- [WHAT YOU NEED TO DO]:
A: Decide whether each statement below agrees with the FanExpo report. Answer yes or no for each, and quote the words of the report that decide it. (i) FanExpo 2008 was held at the Metro Toronto Convention Centre on August 22-24. (ii) Roughly half of the convention space was given over to comics and cartooning. (iii) Jeff Lemire's Essex County trilogy is published by Top Shelf.
B: Write out the FanExpo report word for word, from "-It was also" down to "into their work.".

- [PAGE]:
::::::
Sequential Reports: Fan Expo Photos
(Mostly) Canadian Content
As an event partially dedicated to Canadian comics and comics creators, FanExpo 2008 could have been alot worse. FanExpo, billed as "a multi-genre convention" by its organizers, covered over 270,000 square feet at the Metro Toronto Convention Centre this past weekend, August 22-24. Roughly one-fifth of that massive space, accessible through a labyrinthine series of hallways and escalators, was dedicated to comics and cartooning, with space devoted to over 200 artists and writers (the so-called "Artists' Alley"), as well as to publishers, comics retailers, and assorted producers of ephemera.
-As Kevin Boyd notes in his wrap-up, the organizers of the comics show ("Comic Book Expo") made the wise decision this year to integrate all of the creators, regardless of genre ("indy meets pro", as the convention program has it), into one area, which made for a bustling space, with many fans discovering young artists who may have been overlooked in the past. In addition to several big-name U.S. creators like painter Alex Ross and DC editor-in-chief Dan Didio, the convention also featured a large number of Canadian artists who have made a name for themselves in the world of U.S. superhero comics. Alongside these were a huge group of more-or-less independent comics creators, self-publishers, and arts comics auteurs, representing the alternative comics world of graphic novels, minicomics, and fanzines. Jeff Lemire is perhaps the most well-known of this batch, having just won several awards for his Essex County graphic novel trilogy, published by Top Shelf. Lemire was busy sketching and selling artwork throughout the con and I personally witnessed him selling-out of copies of the newly-published final volume, The Country Nurse, around 4pm on Saturday.
-Another sell-out was Benjamin Rivers' very pretty Snow mini. Rivers is a Toronto illustrator and the book he debuted at FanExpo is the first chapter of a longer graphic novel done in his deceptively simple, cartoon-y style.
-It was also delightful to meet longtime Playboy cartoonist Doug Sneyd, perhaps the most successful and enduring of the comics artists present, and a local boy to boot! Doug was selling prints of some of his classic work as well as a book of cartoons called Unpublished Sneyd, dedicated to Sneyd's original Playboy editor, and fellow Canadian, Michelle Urry. Doug also has a blog where his adventures at the con are chronicled in great detail.
-Something of a cross-section of Canadian comics culture was examined at the "Made in Canada" panel Saturday evening, featuring Montreal artist Yanick Paquette, the Toronto comic book creating duo of Stuart and Kathryn Immonen, and the afore-mentioned Jeff Lemire. The panelists talked about their influences and how aspects of their "Canadian-ness" may or may not filter into their work.
::::::
- [GIVEN MATERIAL]:
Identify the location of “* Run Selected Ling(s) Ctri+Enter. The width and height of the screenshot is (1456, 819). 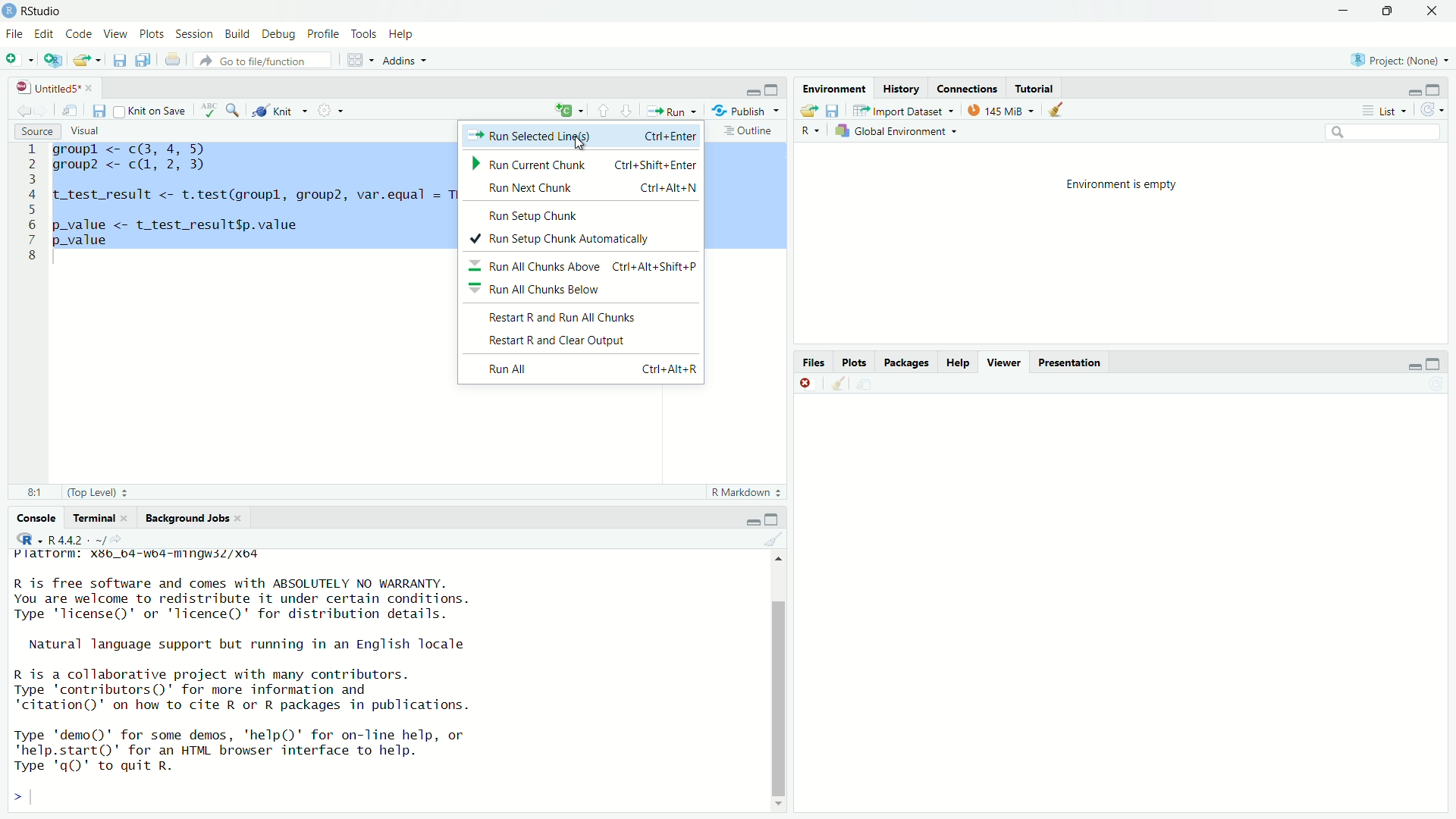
::::::
- [RESPONSES FOR EACH TASK]:
A:
(i) Yes: "covered over 270,000 square feet at the Metro Toronto Convention Centre this past weekend, August 22-24"
(ii) No: "Roughly one-fifth of that massive space, accessible through a labyrinthine series of hallways and escalators, was dedicated to comics and cartooning"
(iii) Yes: "his Essex County graphic novel trilogy, published by Top Shelf"

B:
-It was also delightful to meet longtime Playboy cartoonist Doug Sneyd, perhaps the most successful and enduring of the comics artists present, and a local boy to boot! Doug was selling prints of some of his classic work as well as a book of cartoons called Unpublished Sneyd, dedicated to Sneyd's original Playboy editor, and fellow Canadian, Michelle Urry. Doug also has a blog where his adventures at the con are chronicled in great detail.
-Something of a cross-section of Canadian comics culture was examined at the "Made in Canada" panel Saturday evening, featuring Montreal artist Yanick Paquette, the Toronto comic book creating duo of Stuart and Kathryn Immonen, and the afore-mentioned Jeff Lemire. The panelists talked about their influences and how aspects of their "Canadian-ness" may or may not filter into their work.